(What you are asked to do) Please reproduce every one of the rows below character for character, with nothing added or left out.

>> Begin

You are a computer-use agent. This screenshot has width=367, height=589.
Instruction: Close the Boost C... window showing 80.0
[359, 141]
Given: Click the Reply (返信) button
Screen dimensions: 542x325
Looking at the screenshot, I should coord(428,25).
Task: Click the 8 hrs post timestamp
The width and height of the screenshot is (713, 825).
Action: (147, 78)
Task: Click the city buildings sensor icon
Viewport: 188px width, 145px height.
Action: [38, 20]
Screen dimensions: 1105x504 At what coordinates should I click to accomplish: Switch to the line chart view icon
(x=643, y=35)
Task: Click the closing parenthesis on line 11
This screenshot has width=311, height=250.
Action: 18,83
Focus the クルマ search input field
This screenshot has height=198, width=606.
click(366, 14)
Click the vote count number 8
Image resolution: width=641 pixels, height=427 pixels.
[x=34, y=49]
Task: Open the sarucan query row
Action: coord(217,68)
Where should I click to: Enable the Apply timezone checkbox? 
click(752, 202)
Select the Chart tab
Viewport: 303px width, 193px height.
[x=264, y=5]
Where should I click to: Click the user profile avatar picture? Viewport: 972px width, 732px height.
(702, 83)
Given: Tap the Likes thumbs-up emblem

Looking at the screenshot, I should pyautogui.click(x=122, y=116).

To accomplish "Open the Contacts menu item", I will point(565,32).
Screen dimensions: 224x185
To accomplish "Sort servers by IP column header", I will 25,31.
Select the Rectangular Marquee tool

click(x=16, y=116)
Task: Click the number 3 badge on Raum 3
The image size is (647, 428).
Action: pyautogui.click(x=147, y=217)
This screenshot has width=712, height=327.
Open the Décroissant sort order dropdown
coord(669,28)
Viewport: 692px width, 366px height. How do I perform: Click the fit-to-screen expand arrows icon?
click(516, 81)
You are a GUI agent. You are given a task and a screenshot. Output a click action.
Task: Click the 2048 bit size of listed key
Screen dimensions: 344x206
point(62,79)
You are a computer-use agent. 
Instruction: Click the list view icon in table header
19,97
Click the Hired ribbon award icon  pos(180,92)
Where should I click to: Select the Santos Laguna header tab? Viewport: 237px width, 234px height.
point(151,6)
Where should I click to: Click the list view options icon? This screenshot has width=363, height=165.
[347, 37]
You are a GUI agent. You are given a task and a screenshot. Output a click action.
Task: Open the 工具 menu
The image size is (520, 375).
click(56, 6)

>> End

(Answer to the exercise)
You are a computer-use agent. This screenshot has width=367, height=589.
Instruction: Close the Boost C... window showing 80.0
[359, 141]
Given: Click the Reply (返信) button
Screen dimensions: 542x325
Looking at the screenshot, I should coord(428,25).
Task: Click the 8 hrs post timestamp
The width and height of the screenshot is (713, 825).
Action: (147, 78)
Task: Click the city buildings sensor icon
Viewport: 188px width, 145px height.
Action: [38, 20]
Screen dimensions: 1105x504 At what coordinates should I click to accomplish: Switch to the line chart view icon
(x=643, y=35)
Task: Click the closing parenthesis on line 11
This screenshot has width=311, height=250.
Action: 18,83
Focus the クルマ search input field
This screenshot has height=198, width=606.
click(366, 14)
Click the vote count number 8
Image resolution: width=641 pixels, height=427 pixels.
[x=34, y=49]
Task: Open the sarucan query row
Action: coord(217,68)
Where should I click to: Enable the Apply timezone checkbox? 
click(752, 202)
Select the Chart tab
Viewport: 303px width, 193px height.
[x=264, y=5]
Where should I click to: Click the user profile avatar picture? Viewport: 972px width, 732px height.
(702, 83)
Given: Tap the Likes thumbs-up emblem

Looking at the screenshot, I should pyautogui.click(x=122, y=116).

To accomplish "Open the Contacts menu item", I will point(565,32).
Screen dimensions: 224x185
To accomplish "Sort servers by IP column header", I will 25,31.
Select the Rectangular Marquee tool

click(x=16, y=116)
Task: Click the number 3 badge on Raum 3
The image size is (647, 428).
Action: pyautogui.click(x=147, y=217)
This screenshot has width=712, height=327.
Open the Décroissant sort order dropdown
coord(669,28)
Viewport: 692px width, 366px height. How do I perform: Click the fit-to-screen expand arrows icon?
click(516, 81)
You are a GUI agent. You are given a task and a screenshot. Output a click action.
Task: Click the 2048 bit size of listed key
Screen dimensions: 344x206
point(62,79)
You are a computer-use agent. 
Instruction: Click the list view icon in table header
19,97
Click the Hired ribbon award icon  pos(180,92)
Where should I click to: Select the Santos Laguna header tab? Viewport: 237px width, 234px height.
point(151,6)
Where should I click to: Click the list view options icon? This screenshot has width=363, height=165.
[347, 37]
You are a GUI agent. You are given a task and a screenshot. Output a click action.
Task: Open the 工具 menu
The image size is (520, 375).
click(56, 6)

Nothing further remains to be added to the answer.